» **Problem description**:
The records that follow must be reproduced in full, exactly as written.

Saved data entries:
┌──

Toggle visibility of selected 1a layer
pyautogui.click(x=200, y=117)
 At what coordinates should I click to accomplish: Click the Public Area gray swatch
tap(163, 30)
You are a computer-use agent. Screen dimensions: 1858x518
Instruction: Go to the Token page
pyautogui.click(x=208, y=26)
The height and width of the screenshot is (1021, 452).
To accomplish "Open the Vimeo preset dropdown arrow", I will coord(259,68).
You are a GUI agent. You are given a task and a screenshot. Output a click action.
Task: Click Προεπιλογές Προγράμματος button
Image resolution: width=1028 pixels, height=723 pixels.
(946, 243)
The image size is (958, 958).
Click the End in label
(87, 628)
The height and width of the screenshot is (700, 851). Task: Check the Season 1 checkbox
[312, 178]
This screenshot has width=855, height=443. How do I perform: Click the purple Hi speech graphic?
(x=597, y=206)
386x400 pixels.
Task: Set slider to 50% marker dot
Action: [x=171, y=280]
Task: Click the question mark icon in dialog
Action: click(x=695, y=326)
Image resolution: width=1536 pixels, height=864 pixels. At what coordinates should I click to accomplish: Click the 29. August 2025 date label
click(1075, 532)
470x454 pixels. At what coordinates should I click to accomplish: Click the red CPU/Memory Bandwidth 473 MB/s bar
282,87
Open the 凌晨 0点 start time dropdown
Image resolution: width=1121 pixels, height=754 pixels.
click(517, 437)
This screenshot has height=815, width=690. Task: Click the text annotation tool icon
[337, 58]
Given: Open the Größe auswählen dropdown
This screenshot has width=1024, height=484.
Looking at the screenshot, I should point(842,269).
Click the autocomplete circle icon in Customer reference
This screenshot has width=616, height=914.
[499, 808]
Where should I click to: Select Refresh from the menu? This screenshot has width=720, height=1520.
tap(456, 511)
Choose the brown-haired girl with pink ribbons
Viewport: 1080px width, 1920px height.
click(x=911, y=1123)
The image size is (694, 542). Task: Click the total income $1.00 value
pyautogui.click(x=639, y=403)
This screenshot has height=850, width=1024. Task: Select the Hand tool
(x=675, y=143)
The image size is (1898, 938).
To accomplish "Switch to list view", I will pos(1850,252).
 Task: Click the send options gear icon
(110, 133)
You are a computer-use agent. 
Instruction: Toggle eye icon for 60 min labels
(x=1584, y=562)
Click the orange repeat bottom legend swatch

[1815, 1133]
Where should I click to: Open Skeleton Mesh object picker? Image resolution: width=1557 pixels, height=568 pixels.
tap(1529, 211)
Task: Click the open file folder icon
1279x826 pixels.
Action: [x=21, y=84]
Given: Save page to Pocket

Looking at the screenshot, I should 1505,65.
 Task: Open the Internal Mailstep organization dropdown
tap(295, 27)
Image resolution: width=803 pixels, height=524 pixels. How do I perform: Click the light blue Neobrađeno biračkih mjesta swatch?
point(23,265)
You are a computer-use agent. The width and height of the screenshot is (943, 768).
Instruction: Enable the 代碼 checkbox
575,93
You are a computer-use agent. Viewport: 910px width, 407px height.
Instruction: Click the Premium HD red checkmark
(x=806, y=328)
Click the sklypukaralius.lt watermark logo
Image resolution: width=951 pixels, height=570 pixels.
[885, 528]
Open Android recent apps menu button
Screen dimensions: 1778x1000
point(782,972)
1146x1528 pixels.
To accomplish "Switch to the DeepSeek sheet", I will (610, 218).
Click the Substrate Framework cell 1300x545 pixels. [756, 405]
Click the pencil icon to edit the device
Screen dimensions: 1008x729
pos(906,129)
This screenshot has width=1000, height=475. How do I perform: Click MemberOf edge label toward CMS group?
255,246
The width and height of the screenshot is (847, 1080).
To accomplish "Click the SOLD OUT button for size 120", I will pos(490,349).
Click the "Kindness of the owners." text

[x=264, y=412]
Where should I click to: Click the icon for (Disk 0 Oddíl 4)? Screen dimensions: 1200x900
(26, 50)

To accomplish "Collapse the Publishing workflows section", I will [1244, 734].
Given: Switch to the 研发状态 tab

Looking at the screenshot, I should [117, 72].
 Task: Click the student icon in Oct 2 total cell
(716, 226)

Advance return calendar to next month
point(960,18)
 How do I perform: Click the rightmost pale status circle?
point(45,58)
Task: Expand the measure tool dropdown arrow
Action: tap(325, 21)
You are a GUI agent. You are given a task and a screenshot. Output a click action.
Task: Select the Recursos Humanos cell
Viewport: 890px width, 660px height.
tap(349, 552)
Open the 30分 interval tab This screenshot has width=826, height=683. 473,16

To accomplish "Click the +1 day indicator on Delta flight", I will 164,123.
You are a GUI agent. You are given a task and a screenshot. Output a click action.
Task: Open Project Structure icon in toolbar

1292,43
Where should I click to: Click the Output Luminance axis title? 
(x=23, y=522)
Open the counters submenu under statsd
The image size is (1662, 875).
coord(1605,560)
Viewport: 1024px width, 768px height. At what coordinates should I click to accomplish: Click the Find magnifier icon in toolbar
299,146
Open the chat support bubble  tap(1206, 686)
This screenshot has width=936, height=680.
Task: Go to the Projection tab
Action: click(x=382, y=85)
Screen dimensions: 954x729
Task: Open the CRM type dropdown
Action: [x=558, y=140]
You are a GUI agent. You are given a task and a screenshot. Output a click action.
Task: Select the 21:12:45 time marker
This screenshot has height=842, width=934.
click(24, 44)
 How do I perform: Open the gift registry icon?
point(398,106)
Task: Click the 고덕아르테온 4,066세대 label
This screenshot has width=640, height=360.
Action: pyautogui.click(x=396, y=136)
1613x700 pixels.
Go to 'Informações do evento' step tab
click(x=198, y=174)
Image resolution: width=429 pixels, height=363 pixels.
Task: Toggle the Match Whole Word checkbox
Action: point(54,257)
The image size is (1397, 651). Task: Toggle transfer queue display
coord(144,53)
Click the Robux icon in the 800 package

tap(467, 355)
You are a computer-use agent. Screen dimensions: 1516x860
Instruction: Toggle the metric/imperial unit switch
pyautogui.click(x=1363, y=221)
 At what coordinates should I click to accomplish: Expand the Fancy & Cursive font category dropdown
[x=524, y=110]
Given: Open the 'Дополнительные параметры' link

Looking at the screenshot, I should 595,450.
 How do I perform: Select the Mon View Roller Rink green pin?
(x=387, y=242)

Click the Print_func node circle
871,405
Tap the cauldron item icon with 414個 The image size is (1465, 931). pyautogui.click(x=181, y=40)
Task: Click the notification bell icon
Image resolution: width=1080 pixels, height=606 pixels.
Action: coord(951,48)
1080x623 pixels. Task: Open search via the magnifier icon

└──

» **Output**:
Toggle visibility of selected 1a layer
pyautogui.click(x=200, y=117)
 At what coordinates should I click to accomplish: Click the Public Area gray swatch
tap(163, 30)
You are a computer-use agent. Screen dimensions: 1858x518
Instruction: Go to the Token page
pyautogui.click(x=208, y=26)
The height and width of the screenshot is (1021, 452).
To accomplish "Open the Vimeo preset dropdown arrow", I will coord(259,68).
You are a GUI agent. You are given a task and a screenshot. Output a click action.
Task: Click Προεπιλογές Προγράμματος button
Image resolution: width=1028 pixels, height=723 pixels.
(946, 243)
The image size is (958, 958).
Click the End in label
(87, 628)
The height and width of the screenshot is (700, 851). Task: Check the Season 1 checkbox
[312, 178]
This screenshot has width=855, height=443. How do I perform: Click the purple Hi speech graphic?
(x=597, y=206)
386x400 pixels.
Task: Set slider to 50% marker dot
Action: [x=171, y=280]
Task: Click the question mark icon in dialog
Action: click(x=695, y=326)
Image resolution: width=1536 pixels, height=864 pixels. At what coordinates should I click to accomplish: Click the 29. August 2025 date label
click(1075, 532)
470x454 pixels. At what coordinates should I click to accomplish: Click the red CPU/Memory Bandwidth 473 MB/s bar
282,87
Open the 凌晨 0点 start time dropdown
Image resolution: width=1121 pixels, height=754 pixels.
click(517, 437)
This screenshot has height=815, width=690. Task: Click the text annotation tool icon
[337, 58]
Given: Open the Größe auswählen dropdown
This screenshot has width=1024, height=484.
Looking at the screenshot, I should point(842,269).
Click the autocomplete circle icon in Customer reference
This screenshot has width=616, height=914.
[499, 808]
Where should I click to: Select Refresh from the menu? This screenshot has width=720, height=1520.
tap(456, 511)
Choose the brown-haired girl with pink ribbons
Viewport: 1080px width, 1920px height.
click(x=911, y=1123)
The image size is (694, 542). Task: Click the total income $1.00 value
pyautogui.click(x=639, y=403)
This screenshot has height=850, width=1024. Task: Select the Hand tool
(x=675, y=143)
The image size is (1898, 938).
To accomplish "Switch to list view", I will pos(1850,252).
 Task: Click the send options gear icon
(110, 133)
You are a computer-use agent. 
Instruction: Toggle eye icon for 60 min labels
(x=1584, y=562)
Click the orange repeat bottom legend swatch

[1815, 1133]
Where should I click to: Open Skeleton Mesh object picker? Image resolution: width=1557 pixels, height=568 pixels.
tap(1529, 211)
Task: Click the open file folder icon
1279x826 pixels.
Action: [x=21, y=84]
Given: Save page to Pocket

Looking at the screenshot, I should 1505,65.
 Task: Open the Internal Mailstep organization dropdown
tap(295, 27)
Image resolution: width=803 pixels, height=524 pixels. How do I perform: Click the light blue Neobrađeno biračkih mjesta swatch?
point(23,265)
You are a computer-use agent. The width and height of the screenshot is (943, 768).
Instruction: Enable the 代碼 checkbox
575,93
You are a computer-use agent. Viewport: 910px width, 407px height.
Instruction: Click the Premium HD red checkmark
(x=806, y=328)
Click the sklypukaralius.lt watermark logo
Image resolution: width=951 pixels, height=570 pixels.
[885, 528]
Open Android recent apps menu button
Screen dimensions: 1778x1000
point(782,972)
1146x1528 pixels.
To accomplish "Switch to the DeepSeek sheet", I will (610, 218).
Click the Substrate Framework cell 1300x545 pixels. [756, 405]
Click the pencil icon to edit the device
Screen dimensions: 1008x729
pos(906,129)
This screenshot has width=1000, height=475. How do I perform: Click MemberOf edge label toward CMS group?
255,246
The width and height of the screenshot is (847, 1080).
To accomplish "Click the SOLD OUT button for size 120", I will pos(490,349).
Click the "Kindness of the owners." text

[x=264, y=412]
Where should I click to: Click the icon for (Disk 0 Oddíl 4)? Screen dimensions: 1200x900
(26, 50)

To accomplish "Collapse the Publishing workflows section", I will [1244, 734].
Given: Switch to the 研发状态 tab

Looking at the screenshot, I should [117, 72].
 Task: Click the student icon in Oct 2 total cell
(716, 226)

Advance return calendar to next month
point(960,18)
 How do I perform: Click the rightmost pale status circle?
point(45,58)
Task: Expand the measure tool dropdown arrow
Action: tap(325, 21)
You are a GUI agent. You are given a task and a screenshot. Output a click action.
Task: Select the Recursos Humanos cell
Viewport: 890px width, 660px height.
tap(349, 552)
Open the 30分 interval tab This screenshot has width=826, height=683. 473,16

To accomplish "Click the +1 day indicator on Delta flight", I will 164,123.
You are a GUI agent. You are given a task and a screenshot. Output a click action.
Task: Open Project Structure icon in toolbar

1292,43
Where should I click to: Click the Output Luminance axis title? 
(x=23, y=522)
Open the counters submenu under statsd
The image size is (1662, 875).
coord(1605,560)
Viewport: 1024px width, 768px height. At what coordinates should I click to accomplish: Click the Find magnifier icon in toolbar
299,146
Open the chat support bubble  tap(1206, 686)
This screenshot has width=936, height=680.
Task: Go to the Projection tab
Action: click(x=382, y=85)
Screen dimensions: 954x729
Task: Open the CRM type dropdown
Action: [x=558, y=140]
You are a GUI agent. You are given a task and a screenshot. Output a click action.
Task: Select the 21:12:45 time marker
This screenshot has height=842, width=934.
click(24, 44)
 How do I perform: Open the gift registry icon?
point(398,106)
Task: Click the 고덕아르테온 4,066세대 label
This screenshot has width=640, height=360.
Action: pyautogui.click(x=396, y=136)
1613x700 pixels.
Go to 'Informações do evento' step tab
click(x=198, y=174)
Image resolution: width=429 pixels, height=363 pixels.
Task: Toggle the Match Whole Word checkbox
Action: point(54,257)
The image size is (1397, 651). Task: Toggle transfer queue display
coord(144,53)
Click the Robux icon in the 800 package

tap(467, 355)
You are a computer-use agent. Screen dimensions: 1516x860
Instruction: Toggle the metric/imperial unit switch
pyautogui.click(x=1363, y=221)
 At what coordinates should I click to accomplish: Expand the Fancy & Cursive font category dropdown
[x=524, y=110]
Given: Open the 'Дополнительные параметры' link

Looking at the screenshot, I should 595,450.
 How do I perform: Select the Mon View Roller Rink green pin?
(x=387, y=242)

Click the Print_func node circle
871,405
Tap the cauldron item icon with 414個 The image size is (1465, 931). pyautogui.click(x=181, y=40)
Task: Click the notification bell icon
Image resolution: width=1080 pixels, height=606 pixels.
Action: coord(951,48)
1080x623 pixels. Task: Open search via the magnifier icon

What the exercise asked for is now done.